Only an industrial tribunal/arbitrator can decide whether or not the relevant failure is exceptionally serious. This will be a matter of fact and not simply a matter of the worker reasonably believing it to be exceptionally serious.
Raising a grievance and making protected disclosures
Employees do not necessarily have to raise a grievance in order to make a protected disclosure.
For more information about grievance procedures, see our guide on handling grievances.
There may be good reasons why a worker wishes their identity to remain confidential. The law does not compel an organisation to protect the confidentiality of a whistleblower. However, it is considered best practice to maintain that confidentiality, unless required by law to disclose it.
Whistleblowing - right of complaint to an industrial tribunal
If an employee is dismissed for making a protected disclosure, they may bring a claim to an employment tribunal
An employee may bring a claim for unfair dismissal if they are dismissed for making a protected disclosure. A tribunal/arbitrator will find any such dismissal to be automatically unfair.
An employee or other worker who believes they have been subjected to a detriment for making a protected disclosure can bring a complaint of detrimental treatment.
A worker subjected to a detriment by a co-worker in the course of that co-worker's employment with the employer, on the grounds that the worker made a protected disclosure, may be able to take a case to an Industrial Tribunal against both the co-worker and their employer.
A detriment can be either an act or a deliberate decision not to act by the employer. Whether an employee or other worker has suffered a detriment will be decided by the tribunal/arbitrator.
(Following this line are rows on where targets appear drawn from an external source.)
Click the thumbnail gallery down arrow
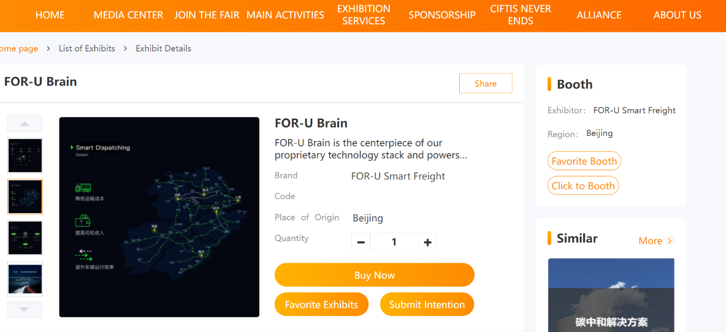The height and width of the screenshot is (332, 726). 25,310
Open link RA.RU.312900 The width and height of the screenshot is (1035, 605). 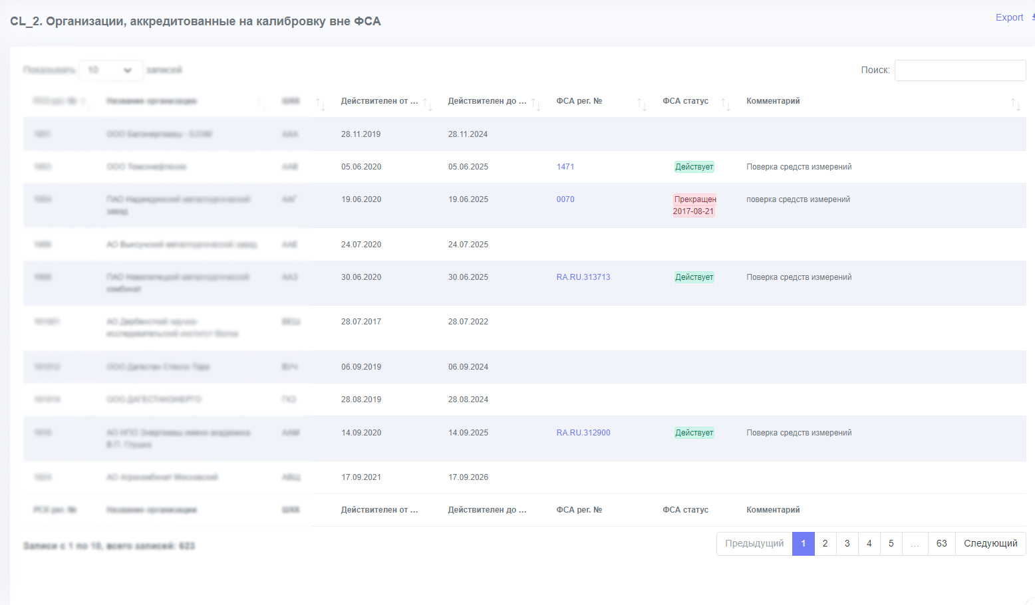point(583,433)
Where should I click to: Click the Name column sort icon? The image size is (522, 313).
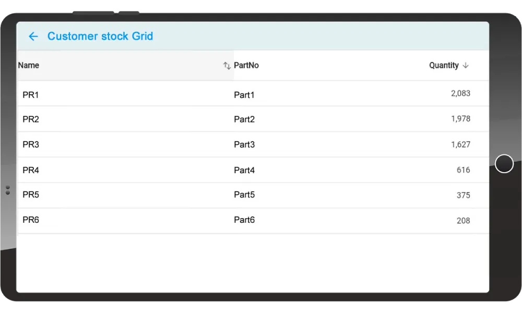pyautogui.click(x=227, y=66)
Examples of detrimental treatment include:
- threats of dismissal
- withholding a pay rise
- discrimination in promotion, transfer or training opportunities
- failure to confer a benefit on a person who failed to accept an unlawful inducement which would have been conferred on them had they accepted the offer
Workers who are not employees cannot claim unfair dismissal. However, their dismissal could amount to a detriment and therefore they could still bring a detrimental treatment claim.
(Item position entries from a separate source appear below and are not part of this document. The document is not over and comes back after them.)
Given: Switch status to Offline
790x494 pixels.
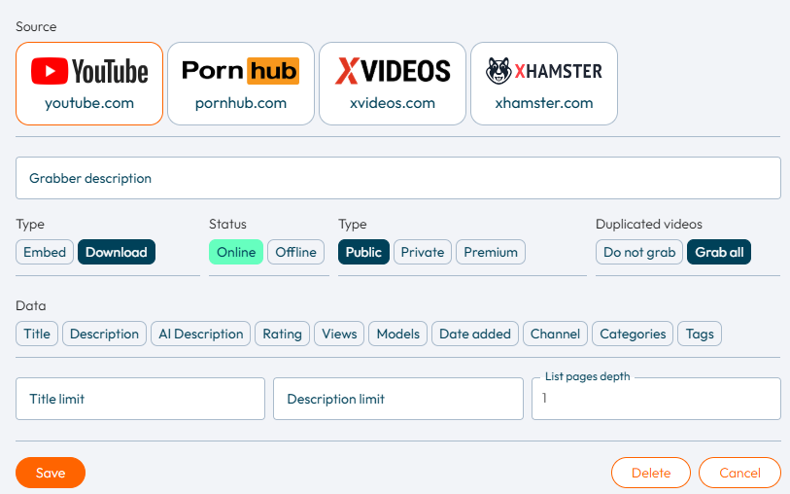Looking at the screenshot, I should pos(295,252).
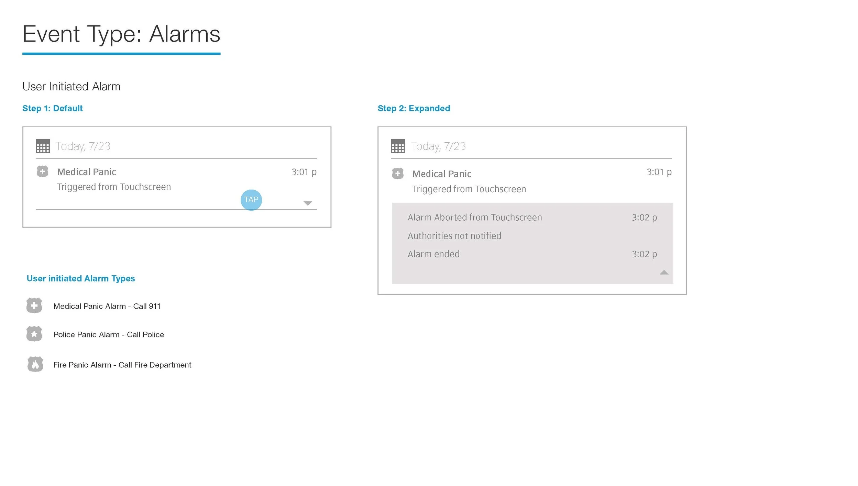The height and width of the screenshot is (486, 858).
Task: Click 'Alarm Aborted from Touchscreen' entry
Action: pyautogui.click(x=474, y=218)
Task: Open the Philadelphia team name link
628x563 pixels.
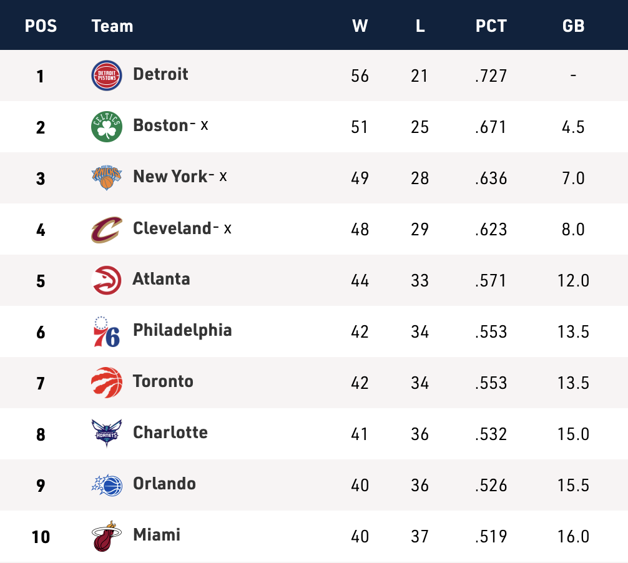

Where a tribunal or arbitrator finds that an employee's complaint of unfair dismissal is justified, they will order either:
- the payment of compensation
Where an employee or other worker complains they have been subjected to a detriment and the tribunal or arbitrator finds the complaint well-founded, they will make a declaration to that effect and may order the payment of compensation.
An industrial tribunal will have the discretion to reduce a compensatory award by up to 25 per cent in the event that it finds the disclosure has not been made in good faith.